Two-thirds of UK consumers researched their most recent overseas holiday online, but a greater proportion used one or more ‘traditional’ sources of travel information.

That is the finding of a study by consumer research firm TNS for Travel Weekly.

One in four consumers (24%) in the survey consulted a travel adviser in an agency or by phone and one in five (19%) gathered information from travel brochures.

Almost one in three (31%) sought advice from friends or relatives, one in seven (16%) turned to travel guides and a similar proportion (14%) looked to newspapers and magazines for travel information.

The survey of 1,300 UK adults in June found almost three in five (57%) had taken, booked or planned an overseas holiday this year or for 2017. TNS asked how they researched the holiday.

It found online information more popular among older respondents than younger, with 70% of over-55s and 78% of those aged 45-54 looking online for information compared with 61% of 16-24-year-olds and just half (52%) of 25-34-year‑olds.

Respondents were asked to identify more than one preferred source of information from a list.

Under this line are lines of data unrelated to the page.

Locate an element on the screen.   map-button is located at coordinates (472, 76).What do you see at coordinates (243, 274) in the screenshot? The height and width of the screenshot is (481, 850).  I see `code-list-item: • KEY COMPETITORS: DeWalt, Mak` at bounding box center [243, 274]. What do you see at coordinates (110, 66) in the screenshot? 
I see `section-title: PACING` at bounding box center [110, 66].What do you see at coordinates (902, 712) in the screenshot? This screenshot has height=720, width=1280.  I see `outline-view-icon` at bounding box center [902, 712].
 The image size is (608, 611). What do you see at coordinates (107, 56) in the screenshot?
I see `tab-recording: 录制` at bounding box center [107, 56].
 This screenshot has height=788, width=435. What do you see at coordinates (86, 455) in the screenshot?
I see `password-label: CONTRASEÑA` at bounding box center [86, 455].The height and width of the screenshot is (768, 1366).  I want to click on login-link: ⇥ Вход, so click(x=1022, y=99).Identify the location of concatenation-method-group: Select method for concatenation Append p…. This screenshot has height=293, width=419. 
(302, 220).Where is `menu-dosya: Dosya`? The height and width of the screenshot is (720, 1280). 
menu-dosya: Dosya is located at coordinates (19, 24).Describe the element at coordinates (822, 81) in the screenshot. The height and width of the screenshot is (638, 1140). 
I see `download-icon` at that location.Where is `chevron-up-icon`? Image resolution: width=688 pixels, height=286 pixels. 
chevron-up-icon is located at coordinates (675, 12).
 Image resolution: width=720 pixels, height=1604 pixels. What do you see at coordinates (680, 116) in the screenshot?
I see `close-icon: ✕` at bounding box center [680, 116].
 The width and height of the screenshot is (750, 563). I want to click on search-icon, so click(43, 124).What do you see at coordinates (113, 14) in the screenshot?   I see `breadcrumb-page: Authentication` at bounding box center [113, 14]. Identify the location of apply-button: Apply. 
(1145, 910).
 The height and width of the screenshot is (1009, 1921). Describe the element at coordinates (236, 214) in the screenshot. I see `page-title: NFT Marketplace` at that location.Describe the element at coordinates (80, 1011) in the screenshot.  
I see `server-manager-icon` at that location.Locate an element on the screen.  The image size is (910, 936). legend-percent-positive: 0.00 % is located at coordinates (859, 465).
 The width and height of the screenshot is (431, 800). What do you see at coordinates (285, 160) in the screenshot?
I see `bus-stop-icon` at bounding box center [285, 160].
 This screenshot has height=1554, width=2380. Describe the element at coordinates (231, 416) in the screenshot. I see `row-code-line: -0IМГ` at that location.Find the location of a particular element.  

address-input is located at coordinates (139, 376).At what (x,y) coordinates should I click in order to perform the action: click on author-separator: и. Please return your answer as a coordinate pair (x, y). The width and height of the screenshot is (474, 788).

Consulting an agent was most popular among 25-34-year-olds with 17% consulting a travel adviser in person and 18% saying they spoke on the phone. By contrast just 4% of over-55s sought information by phone and 11% from a travel agency. Young adults, aged 16-24, were the second-most likely age group to speak to an agent, with 27% doing so in person or by phone.

The preference for consulting an adviser among younger adults may reflect a desire to talk to someone among those with children, with 18% of holidaymakers with children aged under 10 visiting a travel agent and 21% consulting an adviser by phone.

However, the research also found those in the 25-34 age group least likely to book with an agent, just 10% saying they did so and 85% booking online.

It may come as a surprise to some in the sector to learn that as many as two out of five overseas holidaymakers do not research online at all when planning a trip.

Two-thirds (67%) of those travelling without children sought some information online, compared with 60% of those with children.

A slightly smaller majority (57%) among lower-income (C2DE) families sought information online compared with 69% of those in better-off (ABC1) households.

When TNS asked respondents what they used as the “main source of information” on the last holiday they booked, 57% said the internet – or fewer than three in five.

TNS interviewed 1,302 UK adults aged 16-plus on June 9-13. Of these, 632 had taken or planned an overseas holiday this year. Another 136 who wouldn’t take a foreign holiday this year said they plan to take one in 2017. Two‑thirds said they had booked or would book their holiday online.